You always leave your dirty socks on the floor! You never help me with the laundry! You’re so lazy!
Almost every spouse has heard that at some point. “Usually” it’s the guy. There’s a problem there, and it’s not the dirty socks on the floor and it’s not the lack of help with laundry. It’s the way that the problem gets brought up.
That is criticism. It’s one of John Gottman’s Four Horseman of the Apocalypse for Marriage. John Gottman is one of the great researchers on marriage and what makes a marriage work. He researches what’s different between happy, long-lasting marriages and marriages that don’t last.

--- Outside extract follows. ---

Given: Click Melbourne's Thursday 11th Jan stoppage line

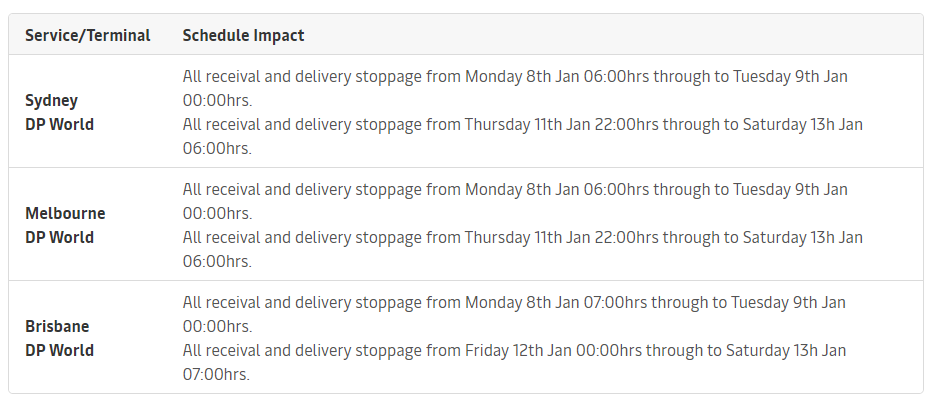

If you want to raise an issue and have the conversation not blow up in your face, then you need to be able to separate the character of the person from the behavior that you’re talking about.
Criticism is using words like “always,” or “never,” and is attacking character when the problem is behavior. In the dirty sock example, a better way of saying it was:
“I feel stressed out when our room is a mess, and I see dirty socks on the floor.”
And leave it at that, that’s one example. Another example could be: “I know that you’re a hardworking person, you’re a neat person that prefers a clean home, and yet, I see dirty socks on the floor.” And leave it at that and let them solve the problem.
Those are two options, separating, separating making a distinction between character and behavior. Or using the ‘I’ statement, I feel overwhelmed. I feel stressed. I feel annoyed when I see dirty socks on the floor. Whatever the feeling is that dirty socks on the floor create for you.
Just say, “I feel…” fill in the blank… “because I see dirty socks on the floor.” And let the other person solve it. It won’t come off as an attack. It’ll come off as a legitimate complaint about the behavior. And you won’t have the conversation blow up in your face.